Scientists stop calling out to comet lander
Berlin — European scientists said Friday that they have stopped sending commands to the Philae space probe, which became the first to touch down on a comet more than a year ago.
The German Aerospace Center, or DLR, said it last made contact with the lander July 9, but efforts since then have failed.
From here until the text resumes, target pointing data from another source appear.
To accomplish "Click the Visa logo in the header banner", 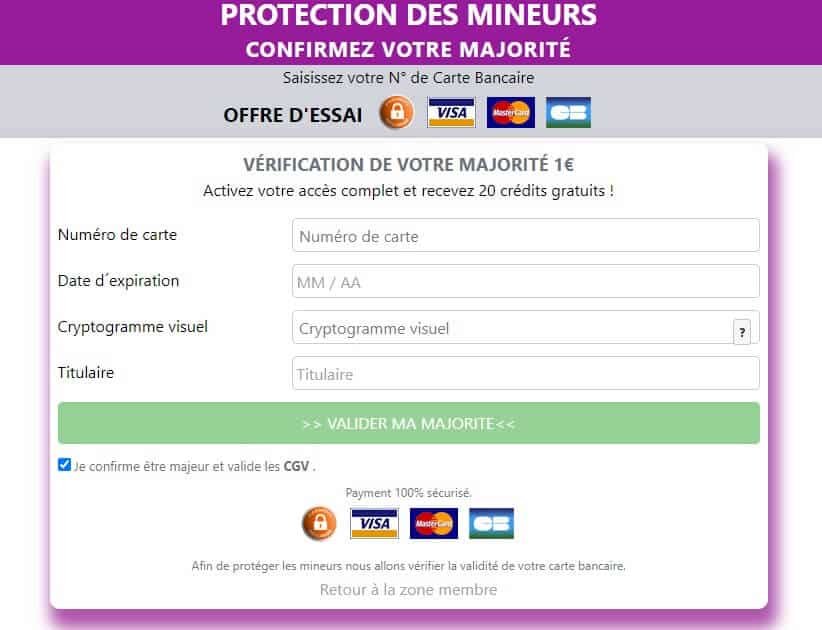I will (x=451, y=113).
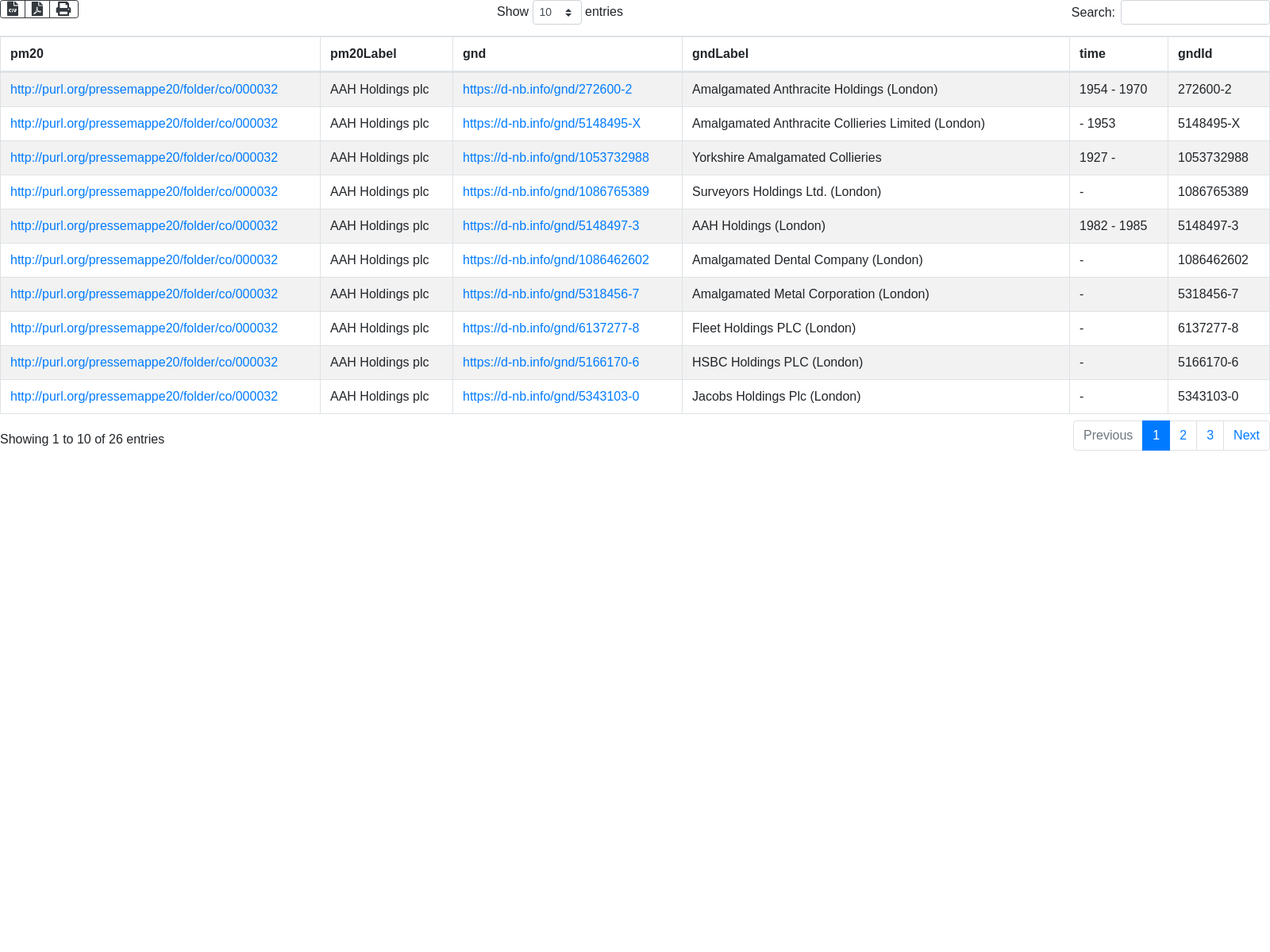
Task: Open GND link 1053732988
Action: (556, 158)

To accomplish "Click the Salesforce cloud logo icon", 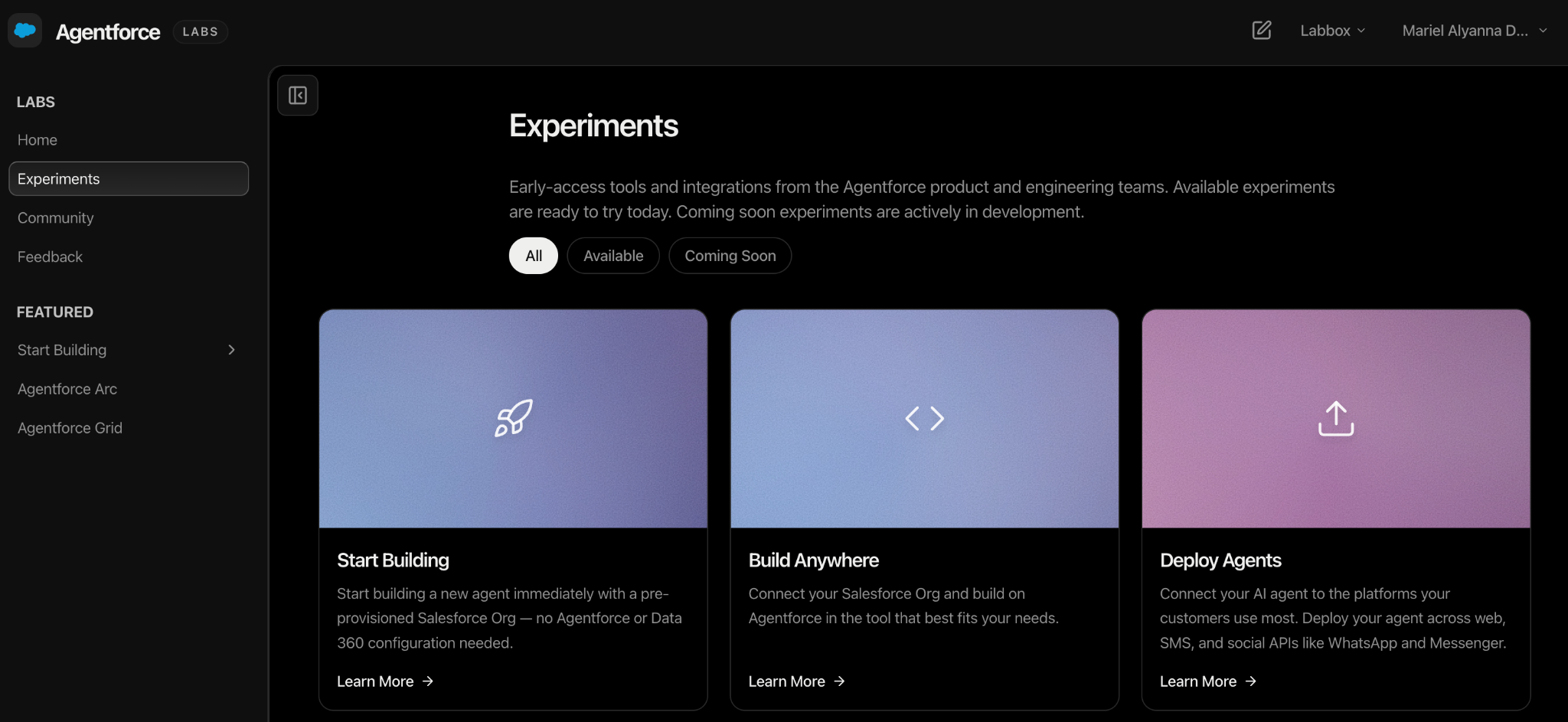I will click(25, 31).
Conditions on comet 67P/Churyumov-Gerasimenko have become so cold — falling below minus 292 Fahrenheit at night — that the washing-machine-sized probe couldn’t function.
“Unfortunately, the probability of Philae re-establishing contact with our team at the DLR Lander Control Center is almost zero, and we will no longer be sending any commands,” said Philae project manager Stephan Ulamec. “It would be very surprising if we received a signal now.”
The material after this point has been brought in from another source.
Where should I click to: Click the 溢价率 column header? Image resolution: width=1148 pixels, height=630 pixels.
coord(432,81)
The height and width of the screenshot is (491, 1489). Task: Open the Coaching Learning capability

The probe’s landing in November 2014 didn’t go entirely as planned: Philae was unable to tether itself to the icy surface of 67P and bounced off the surface three times before coming to rest near a cliff where its solar panels received less sunlight than hoped.
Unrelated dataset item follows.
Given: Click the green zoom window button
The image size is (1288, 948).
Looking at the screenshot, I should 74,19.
Still, before it stopped communicating Philae sent back reams of data about the comet that scientists will spend years analyzing, DLR said.
The mother craft Rosetta will continue to carry out scientific measurements in orbit around 67P until September, when it will be steered to land on the comet’s surface as well.
The comet is currently some 138 million miles from Earth, between the orbits of Mars and Jupiter.